Rewrite each of the rows with "How do I perform" switched to "How can I carry out", keeping every other word unchanged.

(Dataset items)
######
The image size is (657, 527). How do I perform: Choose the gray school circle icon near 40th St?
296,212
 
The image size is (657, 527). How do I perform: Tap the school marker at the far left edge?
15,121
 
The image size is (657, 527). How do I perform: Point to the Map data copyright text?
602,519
######
### Finished exercise
The image size is (657, 527). How can I carry out: Choose the gray school circle icon near 40th St?
296,212
 
The image size is (657, 527). How can I carry out: Tap the school marker at the far left edge?
15,121
 
The image size is (657, 527). How can I carry out: Point to the Map data copyright text?
602,519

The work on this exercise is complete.